13c. Penyerangan (3)

256 67 15
                                    

Para penyerang disambut pekikan perang yang tak kalah nyaring dari penghuni betang. Mereka keluar bersamaan dari tempat perlindungan secara tiba-tiba, lalu menyergap para penyerang itu. Pertempuran sengit yang sangat riuh pun pecah di tengah kobaran api.

Deka memiringkan sedikit talawang-nya untuk melihat kondisi sekitar. Malang, ia langsung berhadapan dengan salah satu penyerang asing itu, seorang pemuda dengan sumpitan bertombak. Ujung tombak itu telah mengarah padanya dan langsung terayun menyasar dadanya.

"Aaaaa!" Deka memekik dan berusaha menghadang serbuan tombak dengan talawang. Ujung tombak menghantam talawang, menimbulkan bunyi benturan yang keras. Kesal karena tusukannya terhalang, penyerang itu mengayun senjatanya untuk kedua kali.

Traakk!

Tahu-tahu, tongkat sumpitan itu patah menjadi dua. Mandau Riwut telah menyelamatkan Deka. Pemuda itu kemudian menyerbu si penyerang yang sempat lengah karena kaget. Penyerang itu segera sadar dan mencabut mandau-nya, lalu balik menyerang Riwut. Dua mandau pun beradu. Bunyi dentingnya memekakkan telinga. Riwut lebih gesit dari musuh. Saat mandau-nya gagal menebas leher lawan, kakinya mendarat di perut orang itu hingga terjengkang ke belakang.

Kesempatan itu ia gunakan untuk menarik Deka menyingkir ke dapur di mana Urai berada.

"Kodeka!" seru Urai lega sambil menghambur mendekat. Ia ingin memeluk junjungannya, namun gerakannya membeku karena tatapan Riwut yang aneh.
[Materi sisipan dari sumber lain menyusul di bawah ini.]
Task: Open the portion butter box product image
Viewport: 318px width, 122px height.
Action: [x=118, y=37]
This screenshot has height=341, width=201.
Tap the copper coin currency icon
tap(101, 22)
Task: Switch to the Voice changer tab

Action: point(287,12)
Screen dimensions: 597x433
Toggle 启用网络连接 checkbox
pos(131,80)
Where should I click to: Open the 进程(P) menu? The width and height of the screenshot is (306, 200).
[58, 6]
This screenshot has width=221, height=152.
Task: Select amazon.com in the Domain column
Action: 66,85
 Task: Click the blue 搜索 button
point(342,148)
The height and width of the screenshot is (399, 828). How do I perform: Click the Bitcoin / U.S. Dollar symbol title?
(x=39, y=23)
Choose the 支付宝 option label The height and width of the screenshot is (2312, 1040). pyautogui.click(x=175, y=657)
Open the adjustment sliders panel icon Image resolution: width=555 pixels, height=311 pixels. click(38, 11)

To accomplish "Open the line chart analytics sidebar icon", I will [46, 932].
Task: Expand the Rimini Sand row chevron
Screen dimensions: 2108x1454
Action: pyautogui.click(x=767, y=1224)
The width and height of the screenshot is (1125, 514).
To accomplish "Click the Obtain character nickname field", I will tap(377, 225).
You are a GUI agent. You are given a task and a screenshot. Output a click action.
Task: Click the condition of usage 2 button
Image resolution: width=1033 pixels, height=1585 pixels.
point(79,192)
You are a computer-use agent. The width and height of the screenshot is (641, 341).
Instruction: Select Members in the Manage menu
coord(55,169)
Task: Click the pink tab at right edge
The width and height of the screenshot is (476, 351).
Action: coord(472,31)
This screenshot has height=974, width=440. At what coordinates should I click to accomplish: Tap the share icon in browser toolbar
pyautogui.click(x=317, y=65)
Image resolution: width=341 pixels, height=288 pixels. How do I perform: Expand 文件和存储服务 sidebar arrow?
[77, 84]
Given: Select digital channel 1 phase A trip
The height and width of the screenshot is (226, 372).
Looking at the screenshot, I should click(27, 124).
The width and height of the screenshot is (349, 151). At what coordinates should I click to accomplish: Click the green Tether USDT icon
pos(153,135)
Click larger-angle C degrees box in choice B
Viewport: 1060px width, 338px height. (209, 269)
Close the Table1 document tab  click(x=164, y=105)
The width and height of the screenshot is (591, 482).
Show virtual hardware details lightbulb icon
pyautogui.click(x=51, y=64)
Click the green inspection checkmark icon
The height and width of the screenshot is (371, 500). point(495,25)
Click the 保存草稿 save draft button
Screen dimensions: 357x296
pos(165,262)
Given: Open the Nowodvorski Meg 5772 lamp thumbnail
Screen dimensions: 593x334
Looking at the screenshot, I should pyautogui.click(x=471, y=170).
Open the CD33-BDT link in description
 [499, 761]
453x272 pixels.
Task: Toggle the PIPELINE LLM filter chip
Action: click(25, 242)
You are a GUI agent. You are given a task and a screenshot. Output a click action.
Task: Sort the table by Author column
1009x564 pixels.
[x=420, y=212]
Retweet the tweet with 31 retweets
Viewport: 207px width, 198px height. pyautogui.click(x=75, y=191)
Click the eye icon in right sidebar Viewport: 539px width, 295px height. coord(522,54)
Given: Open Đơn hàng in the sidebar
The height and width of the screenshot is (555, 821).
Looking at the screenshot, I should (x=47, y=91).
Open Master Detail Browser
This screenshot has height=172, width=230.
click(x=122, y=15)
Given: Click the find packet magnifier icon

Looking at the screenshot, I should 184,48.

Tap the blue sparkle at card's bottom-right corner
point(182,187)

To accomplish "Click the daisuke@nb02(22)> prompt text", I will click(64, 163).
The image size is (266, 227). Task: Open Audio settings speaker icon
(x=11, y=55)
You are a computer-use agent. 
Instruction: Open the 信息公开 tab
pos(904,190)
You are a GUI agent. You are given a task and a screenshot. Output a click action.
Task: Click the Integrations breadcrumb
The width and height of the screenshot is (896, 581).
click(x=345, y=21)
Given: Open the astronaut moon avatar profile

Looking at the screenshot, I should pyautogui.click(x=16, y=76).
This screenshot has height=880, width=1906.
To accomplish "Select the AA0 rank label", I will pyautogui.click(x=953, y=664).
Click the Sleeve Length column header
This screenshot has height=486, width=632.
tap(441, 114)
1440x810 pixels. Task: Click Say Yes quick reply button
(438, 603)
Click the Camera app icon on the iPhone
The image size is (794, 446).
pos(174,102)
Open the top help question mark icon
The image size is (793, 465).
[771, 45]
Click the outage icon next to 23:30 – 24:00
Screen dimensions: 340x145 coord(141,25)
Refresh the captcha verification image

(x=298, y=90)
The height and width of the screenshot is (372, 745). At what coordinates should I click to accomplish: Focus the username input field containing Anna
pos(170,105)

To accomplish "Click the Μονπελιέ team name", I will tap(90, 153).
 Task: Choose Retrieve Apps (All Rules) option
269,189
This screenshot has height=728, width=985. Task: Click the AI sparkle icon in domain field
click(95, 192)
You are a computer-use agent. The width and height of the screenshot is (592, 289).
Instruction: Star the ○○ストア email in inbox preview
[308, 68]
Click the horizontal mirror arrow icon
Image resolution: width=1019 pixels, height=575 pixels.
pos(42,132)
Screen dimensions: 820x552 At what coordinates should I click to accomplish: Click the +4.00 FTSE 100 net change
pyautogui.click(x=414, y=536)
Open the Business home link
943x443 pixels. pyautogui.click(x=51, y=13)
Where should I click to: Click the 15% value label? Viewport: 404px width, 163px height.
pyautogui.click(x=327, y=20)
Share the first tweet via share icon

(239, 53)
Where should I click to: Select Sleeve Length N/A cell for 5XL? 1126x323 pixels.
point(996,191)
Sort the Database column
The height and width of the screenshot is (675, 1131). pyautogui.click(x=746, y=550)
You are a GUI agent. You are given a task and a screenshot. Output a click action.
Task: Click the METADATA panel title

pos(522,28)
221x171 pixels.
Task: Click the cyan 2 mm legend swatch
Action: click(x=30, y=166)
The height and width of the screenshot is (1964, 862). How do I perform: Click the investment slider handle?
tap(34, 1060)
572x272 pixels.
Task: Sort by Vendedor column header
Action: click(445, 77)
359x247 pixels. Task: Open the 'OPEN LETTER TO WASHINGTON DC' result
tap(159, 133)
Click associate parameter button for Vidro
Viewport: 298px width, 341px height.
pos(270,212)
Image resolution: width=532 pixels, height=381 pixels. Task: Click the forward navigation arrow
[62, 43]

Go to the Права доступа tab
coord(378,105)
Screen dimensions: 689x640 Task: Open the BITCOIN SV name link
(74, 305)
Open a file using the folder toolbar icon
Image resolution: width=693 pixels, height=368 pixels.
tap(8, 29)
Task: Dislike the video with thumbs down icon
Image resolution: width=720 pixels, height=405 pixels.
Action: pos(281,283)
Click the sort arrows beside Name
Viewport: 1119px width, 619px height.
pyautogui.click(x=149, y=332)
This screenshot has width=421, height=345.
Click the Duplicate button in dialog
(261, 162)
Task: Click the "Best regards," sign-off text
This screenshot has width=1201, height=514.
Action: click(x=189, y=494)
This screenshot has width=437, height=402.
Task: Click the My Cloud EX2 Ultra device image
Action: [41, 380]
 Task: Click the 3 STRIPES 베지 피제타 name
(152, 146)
"Kalian bertiga, cepat turun lewat lubang di dapur, lalu masuk ke hutan di belakang kandang babi," perintah Riwut. "Di balik semak dan perdu di sana ada jalan rahasia menuju hutan. Ikuti jalan setapak itu. Nanti kalian akan bertemu anak sungai. Beloklah ke kiri. Aku menyimpan jukung kecil di balik rumpun nipah. Pergilah ke arah hulu!"

Urai dan Deka mengangguk.

"Kamu ikut dengan kami?' tanya Urai.

Riwut menggeleng. "Aku harus membantu bapaku."

"Tapi, tapi—"

Kalimat Urai tidak selesai. Riwut sudah membalikkan badan dan menghambur ke pertempuran.

"Ayo!" ajak Deka.

Mereka merangkak ke dapur, lalu kembali ke lubang lantai di dekat tempat meletakkan tempayan. Jala turun terlebih dulu. Ternyata lubang itu mengarah pada celah kecil di antara tumpukan kayu bakar di kolong rumah sehingga cukup terlindung dari musuh.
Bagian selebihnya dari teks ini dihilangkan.